La trascino per un braccio e la infilo nella BMW in maniera sgarbata, ma devo essere sicuro che abbia capito. Non posso essere delicato, non posso permettermelo, non posso commettere errori.

Ha gli occhi bendati e deve aver pianto, in silenzio però, perché me ne accorgo solo da due righe di mascara che le scorrono sulle guance.

Chiudo lo sportello e sgommo verso il porto.

Non un fiato, non un lamento, solo un lieve tremore mi fa capire che ha paura e la dignità di una donna dei Gualtiero, degna di questo cognome tanto quanto indegno ne è chi mi ha ordinato di fare questa cosa.

Ho le mani legate dall'ubbidienza che ho giurato al clan, le palle nella morsa dai debiti e dai favori che devo ripagare e la fedina penale così sporca che nessuno sprecherebbe un fiato se mi facessero fuori per uno sgarbo.

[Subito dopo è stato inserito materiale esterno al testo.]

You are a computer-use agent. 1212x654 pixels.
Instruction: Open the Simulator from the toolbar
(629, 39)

La guardo dallo specchietto, è bella da stare male, fiera come una leonessa e coraggiosa come chi va incontro alla fine senza avere rimpianti. Sta ritta con la schiena appoggiata al sedile, il mento in alto e scommetto che avrà lo sguardo fisso in avanti, se solo non avesse quella benda.

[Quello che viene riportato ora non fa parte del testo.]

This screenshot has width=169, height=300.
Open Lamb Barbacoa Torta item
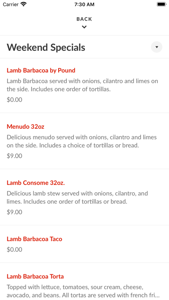pos(85,281)
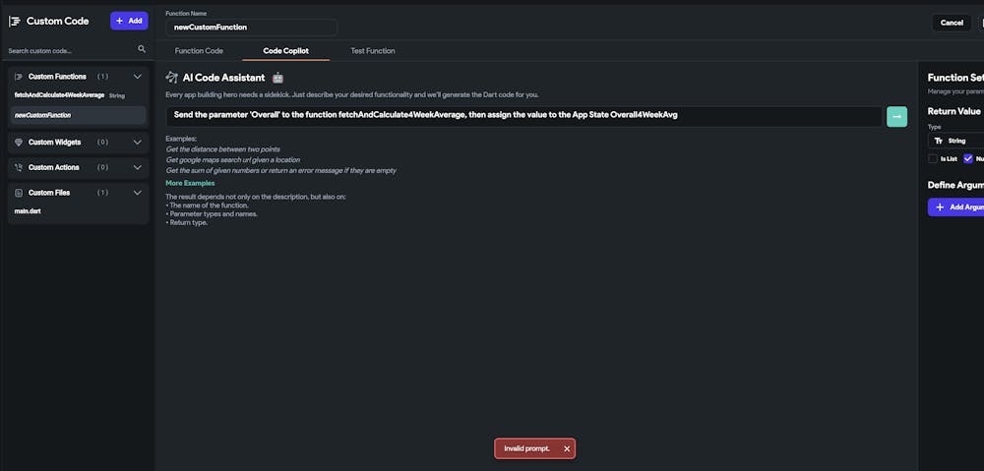Collapse the Custom Functions section
Viewport: 984px width, 471px height.
coord(138,77)
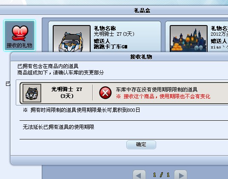Click the 2012万圣 gift name text
This screenshot has height=179, width=228.
click(219, 34)
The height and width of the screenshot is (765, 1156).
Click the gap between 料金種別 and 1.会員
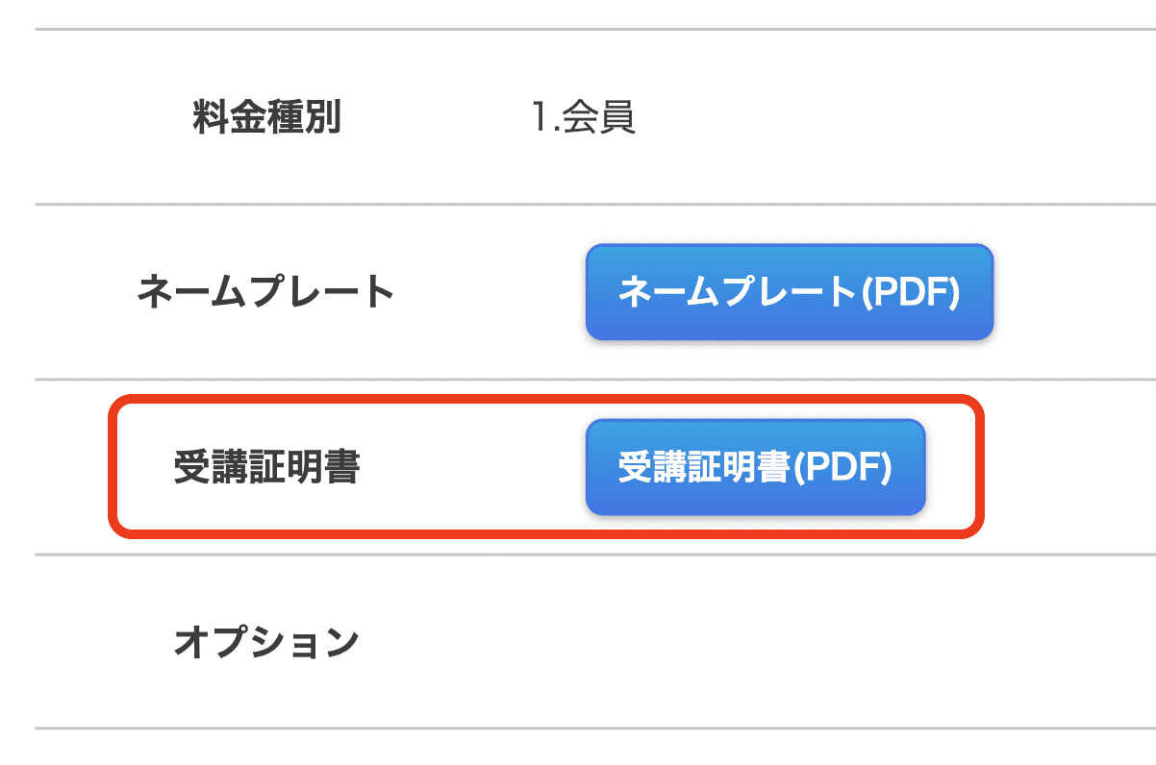pos(435,118)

<<Siamo lontani dal centro, vuoi che ti levi la benda?>>, fa sì con la testa una sola volta.

Allungo un braccio dietro e abbasso il pezzo di stoffa scura che è servito a confonderla prima di metterci in macchina.

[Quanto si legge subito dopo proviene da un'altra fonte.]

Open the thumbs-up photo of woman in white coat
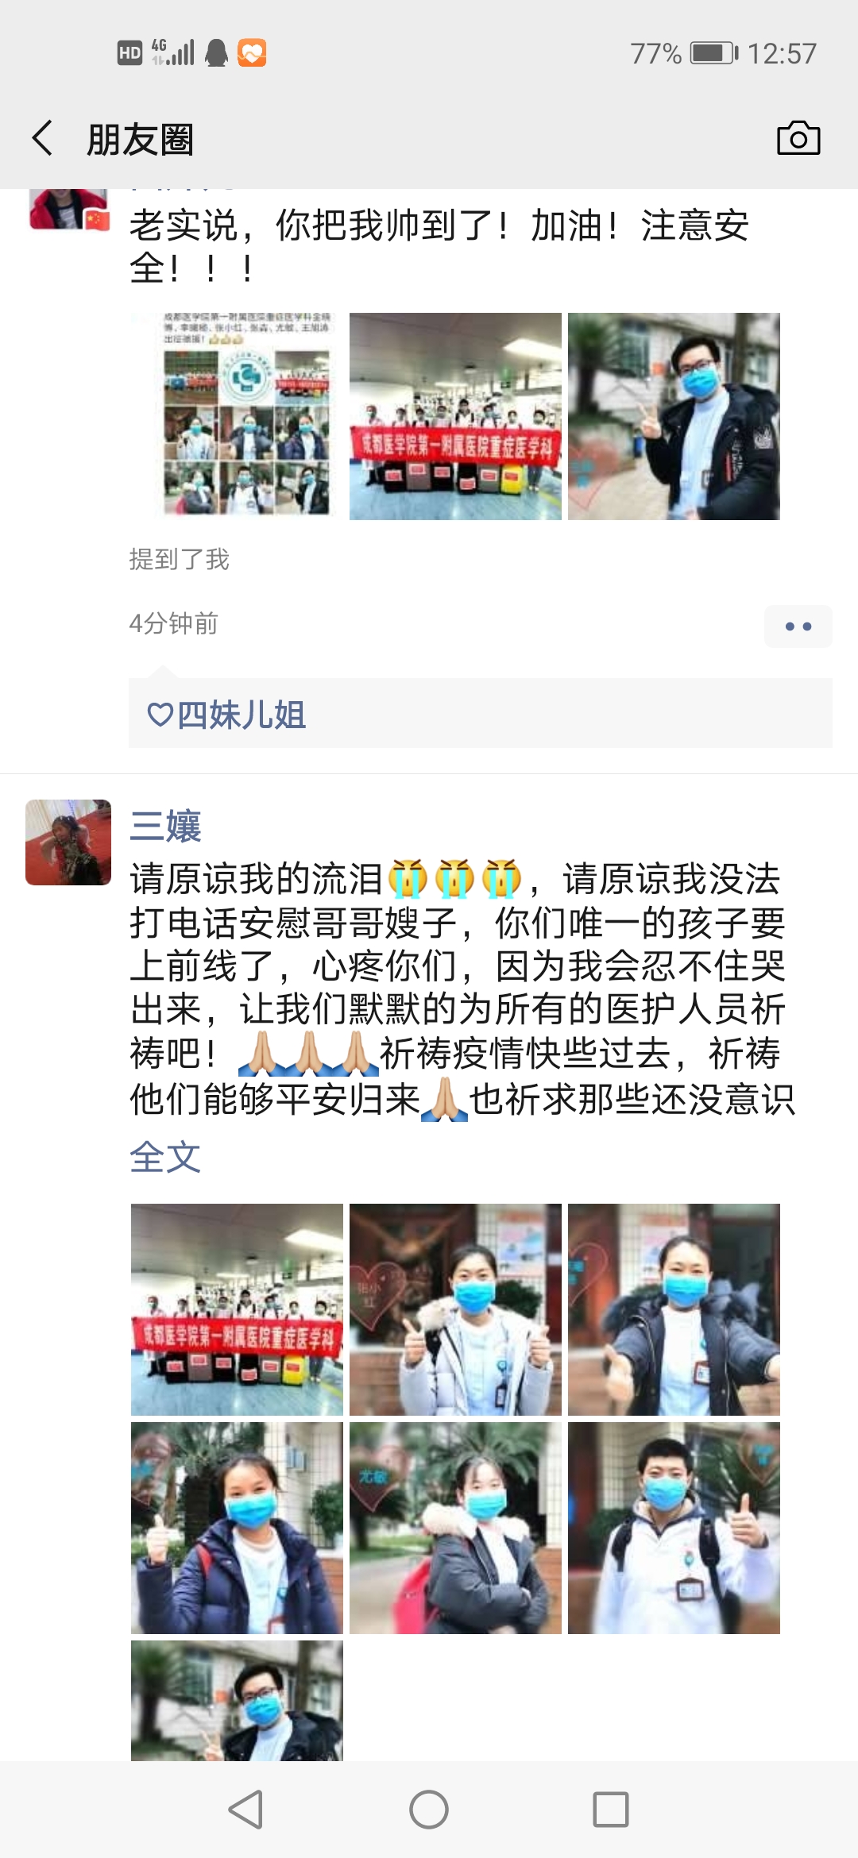Screen dimensions: 858x1858 point(455,1309)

Ha pianto, ora ne sono sicuro. Gli occhi gonfi e il trucco sbavato non sono che la conferma della paura che ha avuto e della confusione in cui l'ho gettata.

<<Non mi chiedi perché sei qui?>> le chiedo continuando a guardarla dallo specchietto retrovisore. Non mi guarda, non abbassa lo sguardo e non proferisce parola.

Mi dà sui nervi questa calma apparente...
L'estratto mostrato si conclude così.